U.S. Forest Service projections about the nature of the Pagami Creek Fire repeatedly underestimated the explosiveness of the blaze, according to a story based on official internal reports.
Find the StarTribune story HERE.
The story, by Tony Kennedy, describes how at critical junctures in the development of the blaze, which consumed nearly 93,000 acres in the Boundary Waters Canoe Area Wilderness and adjacent Superior National Forest land, forecasts of how quickly the fire could spread repeatedly underestimated the fire’s potential to grow.
On September 4, as firefighters were using jellied gasoline to create a firebreak to protect properties on the Fernberg Road north of the fire, their forecast models did not project the fire to become larger than the historical average. On September 8, the story says, officials chose to remove some firefighters from the blaze and chose not to contain the fire’s southern edge.
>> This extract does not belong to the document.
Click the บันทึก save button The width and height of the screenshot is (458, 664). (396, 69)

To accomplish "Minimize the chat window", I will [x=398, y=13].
Two days later, on September 10, the fire raced south, opening a long fire front on the eastern edge of the fire and prompting Forest Service officials to make full containment of the fire their new goal. A forest fuels specialist projected the likely advance of the fire the next day. District Ranger Mark Van Every doubled that area. On the next day, September 12, the fire raced across 16 miles of forest, outpacing even the doubled projection.
During the September 12 run, two campers and six Forest Service workers were threatened by the rushing flames. A public review of the incident involving the six Forest Service workers is ongoing.
As reported, the cost of fighting the Pagami Creek Fire has been estimated at $22.3 million.